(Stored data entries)
####
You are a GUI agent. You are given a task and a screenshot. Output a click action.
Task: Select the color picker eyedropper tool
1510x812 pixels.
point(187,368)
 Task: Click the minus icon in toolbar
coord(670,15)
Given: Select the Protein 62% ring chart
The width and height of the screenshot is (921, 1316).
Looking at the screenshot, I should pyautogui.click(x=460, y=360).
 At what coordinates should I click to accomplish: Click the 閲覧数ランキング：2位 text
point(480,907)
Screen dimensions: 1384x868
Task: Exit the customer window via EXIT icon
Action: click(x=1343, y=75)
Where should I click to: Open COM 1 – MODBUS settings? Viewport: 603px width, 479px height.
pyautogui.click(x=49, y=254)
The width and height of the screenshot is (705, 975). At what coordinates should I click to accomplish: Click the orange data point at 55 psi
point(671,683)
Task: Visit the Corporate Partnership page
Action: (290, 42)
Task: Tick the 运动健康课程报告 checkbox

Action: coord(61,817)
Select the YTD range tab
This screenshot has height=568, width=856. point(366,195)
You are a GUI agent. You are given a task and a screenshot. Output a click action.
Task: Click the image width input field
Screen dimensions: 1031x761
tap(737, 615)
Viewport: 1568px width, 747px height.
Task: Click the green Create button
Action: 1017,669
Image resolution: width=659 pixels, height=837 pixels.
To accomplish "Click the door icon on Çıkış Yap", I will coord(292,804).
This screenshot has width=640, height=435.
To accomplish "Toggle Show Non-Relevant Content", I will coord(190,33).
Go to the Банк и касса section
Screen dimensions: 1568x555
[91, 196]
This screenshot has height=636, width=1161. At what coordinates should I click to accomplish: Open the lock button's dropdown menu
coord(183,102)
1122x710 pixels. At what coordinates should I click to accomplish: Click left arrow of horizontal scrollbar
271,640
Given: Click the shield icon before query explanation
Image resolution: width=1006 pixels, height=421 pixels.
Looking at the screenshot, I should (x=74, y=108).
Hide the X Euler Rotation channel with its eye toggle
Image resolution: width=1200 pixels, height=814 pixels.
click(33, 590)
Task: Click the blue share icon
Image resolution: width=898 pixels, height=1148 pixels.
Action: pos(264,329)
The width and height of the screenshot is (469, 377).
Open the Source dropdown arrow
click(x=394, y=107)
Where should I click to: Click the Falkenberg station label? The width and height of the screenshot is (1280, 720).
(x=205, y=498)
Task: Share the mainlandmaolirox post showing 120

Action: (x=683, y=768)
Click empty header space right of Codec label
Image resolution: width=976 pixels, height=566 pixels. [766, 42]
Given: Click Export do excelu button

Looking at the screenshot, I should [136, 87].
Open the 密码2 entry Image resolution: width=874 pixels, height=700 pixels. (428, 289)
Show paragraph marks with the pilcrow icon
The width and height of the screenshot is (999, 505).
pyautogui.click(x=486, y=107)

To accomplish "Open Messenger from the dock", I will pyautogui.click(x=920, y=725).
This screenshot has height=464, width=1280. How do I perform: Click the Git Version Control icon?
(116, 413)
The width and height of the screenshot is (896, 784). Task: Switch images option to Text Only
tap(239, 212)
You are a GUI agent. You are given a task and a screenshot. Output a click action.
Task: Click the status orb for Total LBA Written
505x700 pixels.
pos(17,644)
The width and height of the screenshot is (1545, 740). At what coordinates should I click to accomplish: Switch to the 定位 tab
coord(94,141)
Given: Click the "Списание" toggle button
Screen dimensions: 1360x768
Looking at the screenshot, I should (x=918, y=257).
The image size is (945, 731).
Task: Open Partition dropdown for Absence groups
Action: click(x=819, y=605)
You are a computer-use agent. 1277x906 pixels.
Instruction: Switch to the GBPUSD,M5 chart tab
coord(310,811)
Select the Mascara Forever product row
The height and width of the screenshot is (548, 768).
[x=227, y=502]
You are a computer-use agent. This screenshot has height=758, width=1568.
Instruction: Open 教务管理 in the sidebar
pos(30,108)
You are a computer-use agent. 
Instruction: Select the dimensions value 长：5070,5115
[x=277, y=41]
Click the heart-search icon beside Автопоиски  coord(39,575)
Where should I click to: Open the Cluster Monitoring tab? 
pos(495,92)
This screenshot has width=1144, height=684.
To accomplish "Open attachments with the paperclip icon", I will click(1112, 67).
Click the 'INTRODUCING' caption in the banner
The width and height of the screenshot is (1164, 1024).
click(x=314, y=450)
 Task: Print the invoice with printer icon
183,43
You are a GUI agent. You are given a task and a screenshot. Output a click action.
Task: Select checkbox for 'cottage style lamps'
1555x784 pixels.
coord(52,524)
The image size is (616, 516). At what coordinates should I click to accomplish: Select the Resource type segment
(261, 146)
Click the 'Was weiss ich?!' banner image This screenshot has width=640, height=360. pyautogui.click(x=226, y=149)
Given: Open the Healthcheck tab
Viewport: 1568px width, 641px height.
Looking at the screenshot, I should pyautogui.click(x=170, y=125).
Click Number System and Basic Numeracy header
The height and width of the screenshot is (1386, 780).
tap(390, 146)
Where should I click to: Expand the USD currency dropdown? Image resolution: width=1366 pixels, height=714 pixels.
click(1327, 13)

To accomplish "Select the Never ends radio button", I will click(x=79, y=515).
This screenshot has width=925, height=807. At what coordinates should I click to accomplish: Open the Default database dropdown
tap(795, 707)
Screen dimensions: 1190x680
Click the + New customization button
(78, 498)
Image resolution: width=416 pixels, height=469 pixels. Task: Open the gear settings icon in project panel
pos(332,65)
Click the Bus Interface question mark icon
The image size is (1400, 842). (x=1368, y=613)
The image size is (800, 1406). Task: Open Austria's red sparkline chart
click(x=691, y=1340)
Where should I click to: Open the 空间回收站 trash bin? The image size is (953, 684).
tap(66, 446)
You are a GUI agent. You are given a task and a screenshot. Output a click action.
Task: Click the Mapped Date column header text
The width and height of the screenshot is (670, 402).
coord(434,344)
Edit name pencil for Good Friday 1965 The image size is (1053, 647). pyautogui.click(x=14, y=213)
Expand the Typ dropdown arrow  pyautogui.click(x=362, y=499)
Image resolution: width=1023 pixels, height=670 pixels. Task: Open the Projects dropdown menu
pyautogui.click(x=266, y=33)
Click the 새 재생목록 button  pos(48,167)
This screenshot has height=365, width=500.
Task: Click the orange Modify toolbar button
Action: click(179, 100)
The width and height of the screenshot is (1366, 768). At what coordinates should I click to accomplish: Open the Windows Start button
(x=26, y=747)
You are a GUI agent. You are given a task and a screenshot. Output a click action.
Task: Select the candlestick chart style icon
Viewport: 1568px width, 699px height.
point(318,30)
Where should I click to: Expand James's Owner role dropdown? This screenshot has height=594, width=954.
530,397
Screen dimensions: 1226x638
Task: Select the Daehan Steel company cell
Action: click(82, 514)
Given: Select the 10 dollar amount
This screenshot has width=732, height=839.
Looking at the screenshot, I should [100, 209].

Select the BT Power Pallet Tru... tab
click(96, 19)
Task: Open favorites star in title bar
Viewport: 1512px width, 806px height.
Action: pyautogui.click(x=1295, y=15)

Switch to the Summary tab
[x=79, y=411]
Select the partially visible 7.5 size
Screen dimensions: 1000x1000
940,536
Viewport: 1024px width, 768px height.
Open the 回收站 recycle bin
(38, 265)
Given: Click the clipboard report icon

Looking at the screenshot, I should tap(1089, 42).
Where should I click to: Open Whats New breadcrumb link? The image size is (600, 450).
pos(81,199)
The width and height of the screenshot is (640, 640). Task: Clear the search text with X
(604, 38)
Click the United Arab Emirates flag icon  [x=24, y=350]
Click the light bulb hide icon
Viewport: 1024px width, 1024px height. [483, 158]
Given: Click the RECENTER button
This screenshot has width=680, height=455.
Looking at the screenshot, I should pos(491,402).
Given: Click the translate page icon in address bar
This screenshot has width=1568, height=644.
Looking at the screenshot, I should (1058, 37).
####
Your assignment: Take the line with "Screen dimensions: 1000x1000" and every line after it in the data, and please reproduce them exactly, leaving out all other lines.

Solved problem:
Screen dimensions: 1000x1000
940,536
Viewport: 1024px width, 768px height.
Open the 回收站 recycle bin
(38, 265)
Given: Click the clipboard report icon

Looking at the screenshot, I should tap(1089, 42).
Where should I click to: Open Whats New breadcrumb link? The image size is (600, 450).
pos(81,199)
The width and height of the screenshot is (640, 640). Task: Clear the search text with X
(604, 38)
Click the United Arab Emirates flag icon  [x=24, y=350]
Click the light bulb hide icon
Viewport: 1024px width, 1024px height. [483, 158]
Given: Click the RECENTER button
This screenshot has width=680, height=455.
Looking at the screenshot, I should pos(491,402).
Given: Click the translate page icon in address bar
This screenshot has width=1568, height=644.
Looking at the screenshot, I should (1058, 37).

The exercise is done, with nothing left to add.